**Your instructions:**
Please update the records below by changing "Amsterdam" to "Rotterdam" everywhere it occurs. Leave every other character unchanged.

**Listing:**

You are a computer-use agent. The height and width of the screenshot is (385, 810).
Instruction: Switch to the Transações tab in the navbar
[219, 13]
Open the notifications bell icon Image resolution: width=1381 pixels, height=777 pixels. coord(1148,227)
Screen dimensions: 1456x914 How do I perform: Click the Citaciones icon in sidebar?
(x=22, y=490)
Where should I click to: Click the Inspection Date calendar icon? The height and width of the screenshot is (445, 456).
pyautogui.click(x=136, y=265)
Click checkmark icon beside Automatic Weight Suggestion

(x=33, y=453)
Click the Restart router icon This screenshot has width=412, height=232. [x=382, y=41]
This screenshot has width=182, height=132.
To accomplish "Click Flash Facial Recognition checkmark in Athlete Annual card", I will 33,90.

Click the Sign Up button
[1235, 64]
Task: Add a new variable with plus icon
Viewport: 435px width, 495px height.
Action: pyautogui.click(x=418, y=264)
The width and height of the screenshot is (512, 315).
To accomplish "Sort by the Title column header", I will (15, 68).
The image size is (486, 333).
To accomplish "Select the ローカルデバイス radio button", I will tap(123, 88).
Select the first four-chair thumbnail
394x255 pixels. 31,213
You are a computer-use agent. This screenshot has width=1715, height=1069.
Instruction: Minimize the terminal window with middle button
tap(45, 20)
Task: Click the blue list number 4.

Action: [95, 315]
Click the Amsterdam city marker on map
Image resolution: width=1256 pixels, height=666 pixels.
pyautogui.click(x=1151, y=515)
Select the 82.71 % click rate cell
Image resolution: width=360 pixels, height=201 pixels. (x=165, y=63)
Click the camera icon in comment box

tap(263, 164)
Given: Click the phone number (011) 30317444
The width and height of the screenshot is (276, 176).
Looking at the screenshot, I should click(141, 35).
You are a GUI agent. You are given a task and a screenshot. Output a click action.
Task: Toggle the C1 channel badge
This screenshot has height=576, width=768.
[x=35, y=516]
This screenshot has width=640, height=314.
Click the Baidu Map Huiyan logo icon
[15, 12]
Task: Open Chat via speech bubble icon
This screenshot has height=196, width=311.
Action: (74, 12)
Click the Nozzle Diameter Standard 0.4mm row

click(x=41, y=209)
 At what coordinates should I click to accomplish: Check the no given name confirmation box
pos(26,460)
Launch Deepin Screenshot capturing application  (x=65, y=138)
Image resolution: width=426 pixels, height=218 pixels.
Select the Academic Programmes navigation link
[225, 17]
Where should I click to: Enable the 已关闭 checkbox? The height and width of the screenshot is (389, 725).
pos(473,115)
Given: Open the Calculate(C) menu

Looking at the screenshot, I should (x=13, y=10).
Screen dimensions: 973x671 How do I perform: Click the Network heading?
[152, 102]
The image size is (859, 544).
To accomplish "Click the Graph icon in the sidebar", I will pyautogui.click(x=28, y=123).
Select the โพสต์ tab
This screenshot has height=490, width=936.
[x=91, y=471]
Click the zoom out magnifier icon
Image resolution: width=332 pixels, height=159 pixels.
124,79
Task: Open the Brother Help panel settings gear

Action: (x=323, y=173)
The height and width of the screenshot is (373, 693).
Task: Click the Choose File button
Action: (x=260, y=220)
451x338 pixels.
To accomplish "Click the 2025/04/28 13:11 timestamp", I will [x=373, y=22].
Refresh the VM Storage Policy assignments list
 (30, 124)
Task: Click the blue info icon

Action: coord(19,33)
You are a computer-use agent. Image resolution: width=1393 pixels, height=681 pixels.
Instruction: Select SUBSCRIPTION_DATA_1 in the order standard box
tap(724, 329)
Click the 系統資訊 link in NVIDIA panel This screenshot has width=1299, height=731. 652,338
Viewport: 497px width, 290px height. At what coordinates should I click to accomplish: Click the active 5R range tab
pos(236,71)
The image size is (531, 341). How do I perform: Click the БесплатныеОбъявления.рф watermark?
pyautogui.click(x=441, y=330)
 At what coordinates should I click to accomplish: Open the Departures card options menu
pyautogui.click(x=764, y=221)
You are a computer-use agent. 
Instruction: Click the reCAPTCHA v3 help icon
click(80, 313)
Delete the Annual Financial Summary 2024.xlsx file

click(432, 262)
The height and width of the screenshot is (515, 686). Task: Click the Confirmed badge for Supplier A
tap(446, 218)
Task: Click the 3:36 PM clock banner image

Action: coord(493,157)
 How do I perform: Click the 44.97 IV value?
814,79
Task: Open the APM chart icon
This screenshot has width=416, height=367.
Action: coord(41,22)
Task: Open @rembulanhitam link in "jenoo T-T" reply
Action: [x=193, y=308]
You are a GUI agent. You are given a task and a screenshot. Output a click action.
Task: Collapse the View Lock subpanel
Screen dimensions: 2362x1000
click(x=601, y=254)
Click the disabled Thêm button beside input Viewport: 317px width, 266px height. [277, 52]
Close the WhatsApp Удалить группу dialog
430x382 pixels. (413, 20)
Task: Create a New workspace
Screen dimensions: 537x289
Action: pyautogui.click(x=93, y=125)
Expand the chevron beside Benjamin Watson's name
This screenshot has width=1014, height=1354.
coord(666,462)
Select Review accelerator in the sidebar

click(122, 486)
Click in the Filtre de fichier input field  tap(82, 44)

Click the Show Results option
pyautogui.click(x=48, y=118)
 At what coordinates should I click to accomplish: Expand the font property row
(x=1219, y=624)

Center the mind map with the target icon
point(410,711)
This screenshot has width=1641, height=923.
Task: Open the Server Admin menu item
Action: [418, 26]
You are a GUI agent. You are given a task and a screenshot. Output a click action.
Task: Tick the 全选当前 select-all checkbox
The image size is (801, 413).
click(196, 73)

**Written answer:**
You are a computer-use agent. The height and width of the screenshot is (385, 810).
Instruction: Switch to the Transações tab in the navbar
[219, 13]
Open the notifications bell icon Image resolution: width=1381 pixels, height=777 pixels. coord(1148,227)
Screen dimensions: 1456x914 How do I perform: Click the Citaciones icon in sidebar?
(x=22, y=490)
Where should I click to: Click the Inspection Date calendar icon? The height and width of the screenshot is (445, 456).
pyautogui.click(x=136, y=265)
Click checkmark icon beside Automatic Weight Suggestion

(x=33, y=453)
Click the Restart router icon This screenshot has width=412, height=232. [x=382, y=41]
This screenshot has width=182, height=132.
To accomplish "Click Flash Facial Recognition checkmark in Athlete Annual card", I will 33,90.

Click the Sign Up button
[1235, 64]
Task: Add a new variable with plus icon
Viewport: 435px width, 495px height.
Action: pyautogui.click(x=418, y=264)
The width and height of the screenshot is (512, 315).
To accomplish "Sort by the Title column header", I will (15, 68).
The image size is (486, 333).
To accomplish "Select the ローカルデバイス radio button", I will tap(123, 88).
Select the first four-chair thumbnail
394x255 pixels. 31,213
You are a computer-use agent. This screenshot has width=1715, height=1069.
Instruction: Minimize the terminal window with middle button
tap(45, 20)
Task: Click the blue list number 4.

Action: [95, 315]
Click the Rotterdam city marker on map
Image resolution: width=1256 pixels, height=666 pixels.
pyautogui.click(x=1151, y=515)
Select the 82.71 % click rate cell
Image resolution: width=360 pixels, height=201 pixels. (x=165, y=63)
Click the camera icon in comment box

tap(263, 164)
Given: Click the phone number (011) 30317444
The width and height of the screenshot is (276, 176).
Looking at the screenshot, I should click(141, 35).
You are a GUI agent. You are given a task and a screenshot. Output a click action.
Task: Toggle the C1 channel badge
This screenshot has height=576, width=768.
[x=35, y=516]
This screenshot has width=640, height=314.
Click the Baidu Map Huiyan logo icon
[15, 12]
Task: Open Chat via speech bubble icon
This screenshot has height=196, width=311.
Action: (74, 12)
Click the Nozzle Diameter Standard 0.4mm row

click(x=41, y=209)
 At what coordinates should I click to accomplish: Check the no given name confirmation box
pos(26,460)
Launch Deepin Screenshot capturing application  (x=65, y=138)
Image resolution: width=426 pixels, height=218 pixels.
Select the Academic Programmes navigation link
[225, 17]
Where should I click to: Enable the 已关闭 checkbox? The height and width of the screenshot is (389, 725).
pos(473,115)
Given: Open the Calculate(C) menu

Looking at the screenshot, I should (x=13, y=10).
Screen dimensions: 973x671 How do I perform: Click the Network heading?
[152, 102]
The image size is (859, 544).
To accomplish "Click the Graph icon in the sidebar", I will pyautogui.click(x=28, y=123).
Select the โพสต์ tab
This screenshot has height=490, width=936.
[x=91, y=471]
Click the zoom out magnifier icon
Image resolution: width=332 pixels, height=159 pixels.
124,79
Task: Open the Brother Help panel settings gear

Action: (x=323, y=173)
The height and width of the screenshot is (373, 693).
Task: Click the Choose File button
Action: (x=260, y=220)
451x338 pixels.
To accomplish "Click the 2025/04/28 13:11 timestamp", I will [x=373, y=22].
Refresh the VM Storage Policy assignments list
 (30, 124)
Task: Click the blue info icon

Action: coord(19,33)
You are a computer-use agent. Image resolution: width=1393 pixels, height=681 pixels.
Instruction: Select SUBSCRIPTION_DATA_1 in the order standard box
tap(724, 329)
Click the 系統資訊 link in NVIDIA panel This screenshot has width=1299, height=731. 652,338
Viewport: 497px width, 290px height. At what coordinates should I click to accomplish: Click the active 5R range tab
pos(236,71)
The image size is (531, 341). How do I perform: Click the БесплатныеОбъявления.рф watermark?
pyautogui.click(x=441, y=330)
 At what coordinates should I click to accomplish: Open the Departures card options menu
pyautogui.click(x=764, y=221)
You are a computer-use agent. 
Instruction: Click the reCAPTCHA v3 help icon
click(80, 313)
Delete the Annual Financial Summary 2024.xlsx file

click(432, 262)
The height and width of the screenshot is (515, 686). Task: Click the Confirmed badge for Supplier A
tap(446, 218)
Task: Click the 3:36 PM clock banner image

Action: coord(493,157)
 How do I perform: Click the 44.97 IV value?
814,79
Task: Open the APM chart icon
This screenshot has width=416, height=367.
Action: coord(41,22)
Task: Open @rembulanhitam link in "jenoo T-T" reply
Action: [x=193, y=308]
You are a GUI agent. You are given a task and a screenshot. Output a click action.
Task: Collapse the View Lock subpanel
Screen dimensions: 2362x1000
click(x=601, y=254)
Click the disabled Thêm button beside input Viewport: 317px width, 266px height. [277, 52]
Close the WhatsApp Удалить группу dialog
430x382 pixels. (413, 20)
Task: Create a New workspace
Screen dimensions: 537x289
Action: pyautogui.click(x=93, y=125)
Expand the chevron beside Benjamin Watson's name
This screenshot has width=1014, height=1354.
coord(666,462)
Select Review accelerator in the sidebar

click(122, 486)
Click in the Filtre de fichier input field  tap(82, 44)

Click the Show Results option
pyautogui.click(x=48, y=118)
 At what coordinates should I click to accomplish: Expand the font property row
(x=1219, y=624)

Center the mind map with the target icon
point(410,711)
This screenshot has width=1641, height=923.
Task: Open the Server Admin menu item
Action: [418, 26]
You are a GUI agent. You are given a task and a screenshot. Output a click action.
Task: Tick the 全选当前 select-all checkbox
The image size is (801, 413).
click(196, 73)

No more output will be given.